====== TEXT TO READ

8. On 2011-06-29, Tyler Tinsley said:

What prompts the player to think "I will take a stand here" is it something in the fiction? That would not really happen in my game because the fiction of a die roll or the fiction that sets a scene dont exist before mechanical choices are made and resolved.

My game has named powers and players activate them for their mechanical benefits, in practice these become extra sources of inspiration for players to draw from in their narration, they are not bound to these details but the game encourages their use in narration through a fan mail like mechanic.

There is no penalty for non-creative play or ignoring a particular point of the rules in narration but there is a reward if you reflect the game in an interesting way. I can trust most players to judge when they find something interesting.

That reward is the little bit of uphill flow I think is necessary for some players to narrate their actions. even if they fail a roll they can still gain chips if they narrate it right.

I have been playing with my project for I guess a little over a year? 10+/- sessions all with different people. in that time this flow has worked very well with most everyone, old pros and new youngsters, there have been a few exceptions, some people are really tied to the Pre-Roll narration pattern. I suspect they will have to work a little harder at this, for them it's like their first time walking across an invisible bridge.

Maybe it would be helpful if I describe how more aspects of a game functions with a downhill flow? Am I making sense?

 



9. On 2011-06-29, stefoid said:

Please do.

 



10. On 2011-06-29, Tyler Tinsley said:

I can only describe how my game is doing This, there are other solutions.

Before you can narrate your first scene in an rpg you need to establish a bunch of things.

WHO is there, WHAT do they want, HOW do they get it.

Solve for WHO by making characters. this follows a procedure like normal and it also involves the GM creating NPCs and such.

Solve for WHAT by telling people WHAT! In my game you are bounty hunters the "WHAT" is to hunt bounties. What is the premise of the game not a choice. This premise sets the scene structure. The type, order and stakes of each scene in a session are predetermined.

first a scene that gives the bounty hunters a lead on the location of the bounty, then a scene where the hunters find the bounty followed by a scene where the hunters try to capture the bounty. This structure is static but it is important to know that it also contains a wide breadth of variation because it is full of systematic choices and repercussions.

Solve for HOW by providing a menu of choices and letting people pick. So in the "hunt" scene where players find the bounty, hunters pick from "stake out" "searching" and "setting a trap" each action rolls a different stat, the bounty has his own menu and also rolls. High roll wins but each player describes his action from lowest roll to highest, giving each player a turn to explain their action and earn chips even though most have "lost" the roll.

This is what the game calls a "short scene" there are longer "challenge scenes" like dealing or fighting that use a more granular turn based method. Before these scenes are described rules like "high ground" can be chosen and worked into the scene description, these are chosen from a menu of scene type specific "twists". Once set, the scene is played in turns with each player picking an action from their menu, resolving it and describing the result. These turns build into a compelling scene.

It's all done with rules and system choices inspiring the narrative. The only time something flows uphill is when players reward one another.

The plot structure determines what the scene is about, all the choices before the scene determine who is there and the choices made during the scene determine how it plays out. a few options at each stage lead to a wide variety of outcomes. There is no need to have so much of a game flow from cloud to box.

============

# GIVEN TASK:
In the forum discussion, which three actions can the hunters choose from in the scene where they find the bounty?

====== DATASET EXTRACT

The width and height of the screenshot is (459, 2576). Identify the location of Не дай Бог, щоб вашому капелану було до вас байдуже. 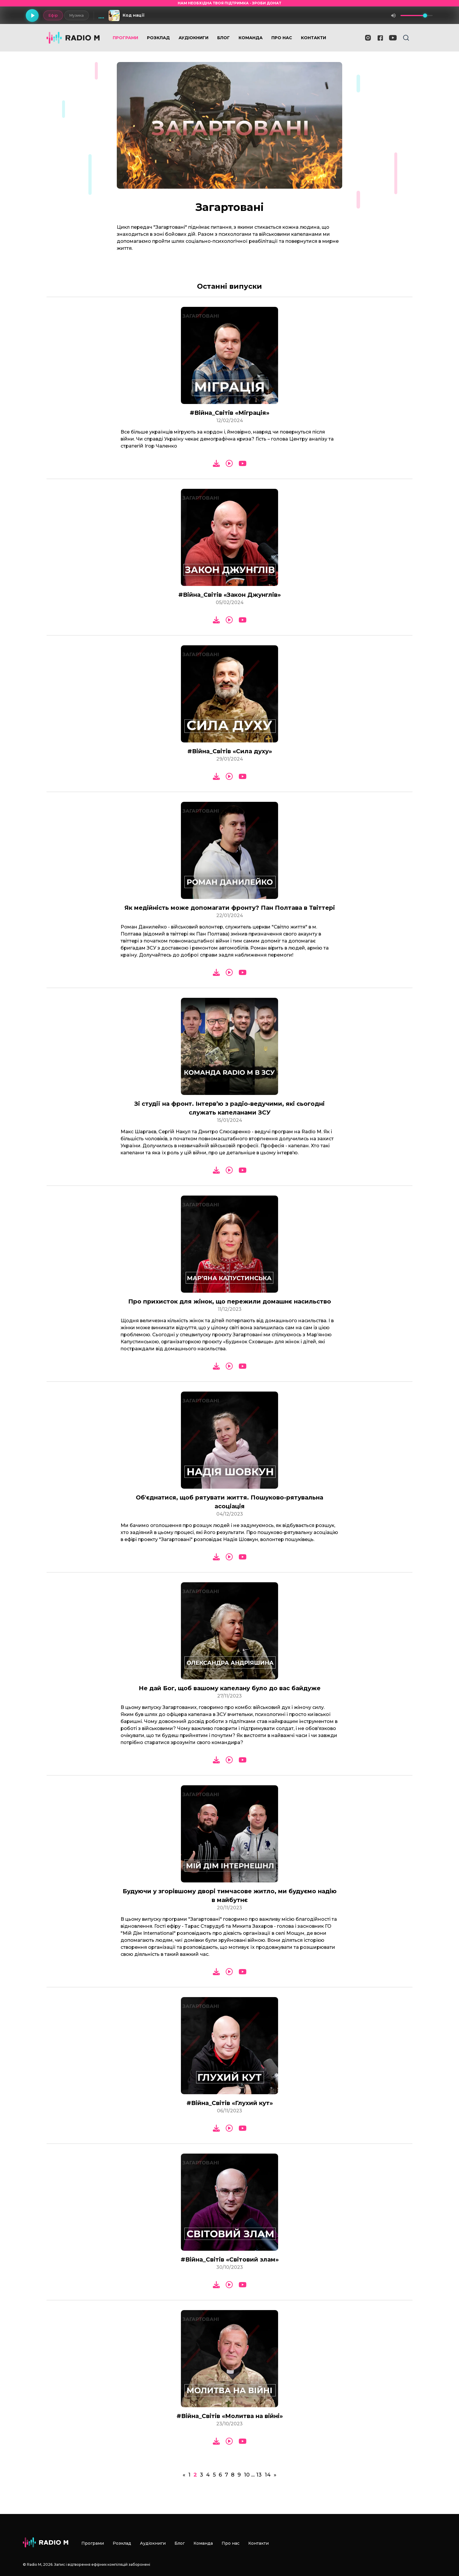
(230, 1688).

============

# EXERCISE RESULT:
"Stake out," "searching," and "setting a trap."